→ **Sunulan Metin**:

Onlar hep “Batı Ekspresi”ne binmek isteyecekler

Yıl 2018. Bükreş’teki Parlamento Sarayı’nı geziyoruz. Guinnes Rekorlar Kitabı’na göre dünyanın en pahalı, en ağır sivil yönetim binası. Sanırım büyüklükte de dünya üçüncüsü. Ama asıl hikayesi bu rekorlar değil. 1989’daki devrime kadar ülkenin başında kalan diktatör Çavuşesku’nun siyasi gücünü göstermek, ihtişam zevkini tatmin etmek, liderlik kültünü ölümsüz kılmak için yaptırdığı bina, aslında hiç tamamlanamamış. Bizi gezdiren rehberin söylediğine göre, hala girilemeyen koridorları, keşfedilmeyen labirentleri, açılamayan odalar var. Diktatör, sekiz kilometrelik bir alanın üstüne bu sarayı yaptırabilmek için çevredeki yüzlerce binayı yıktırmış.

→ **Yapılacak İşler**:
A. Parlamento Sarayı metninde "Yıl 2018. Bükreş’teki" ifadesinden başlayıp "yüzlerce binayı yıktırmış." ifadesine kadar, bu ifade de dahil olmak üzere, uzanan bölümü birebir çoğaltın.
B. Parlamento Sarayı metnini iki cümleyle özetleyin.
Bundan sonra gelen malzeme, Parlamento Sarayı metninden bağımsız ayrı bir malzemedir.

→ **Veri Kesiti**:
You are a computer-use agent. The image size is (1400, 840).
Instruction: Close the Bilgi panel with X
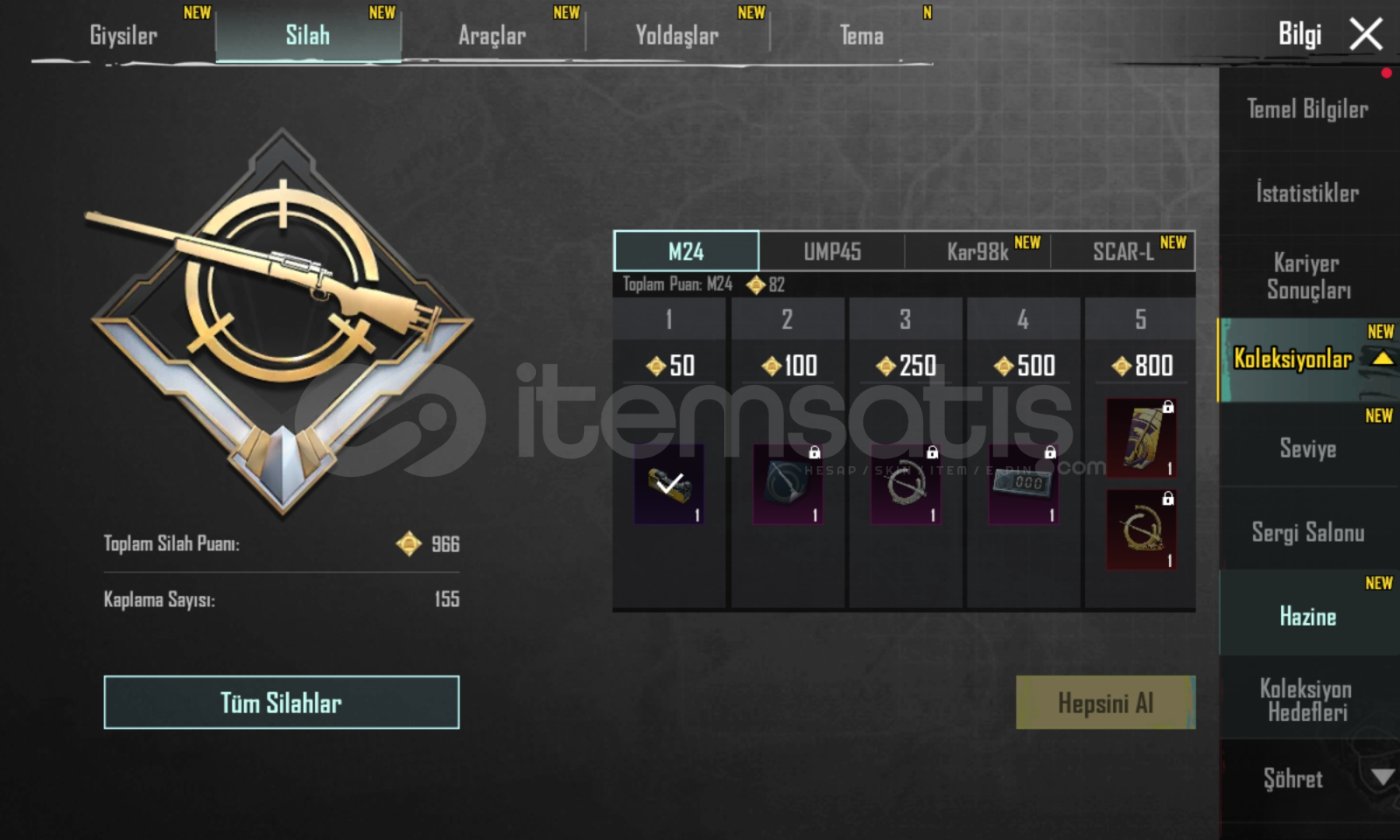1367,34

→ **Nihai Yanıtlar**:
A.
Yıl 2018. Bükreş’teki Parlamento Sarayı’nı geziyoruz. Guinnes Rekorlar Kitabı’na göre dünyanın en pahalı, en ağır sivil yönetim binası. Sanırım büyüklükte de dünya üçüncüsü. Ama asıl hikayesi bu rekorlar değil. 1989’daki devrime kadar ülkenin başında kalan diktatör Çavuşesku’nun siyasi gücünü göstermek, ihtişam zevkini tatmin etmek, liderlik kültünü ölümsüz kılmak için yaptırdığı bina, aslında hiç tamamlanamamış. Bizi gezdiren rehberin söylediğine göre, hala girilemeyen koridorları, keşfedilmeyen labirentleri, açılamayan odalar var. Diktatör, sekiz kilometrelik bir alanın üstüne bu sarayı yaptırabilmek için çevredeki yüzlerce binayı yıktırmış.

B. Bükreş'teki Parlamento Sarayı, dünyanın en pahalı ve en ağır sivil yönetim binası olup diktatör Çavuşesku'nun siyasi gücünü göstermek ve liderlik kültünü ölümsüz kılmak için yaptırdığı, ancak hiç tamamlanamamış bir yapıdır. Sarayın sekiz kilometrelik alana kurulabilmesi için çevredeki yüzlerce bina yıktırılmıştır ve rehbere göre binada hâlâ girilemeyen koridorlar ile açılamayan odalar vardır.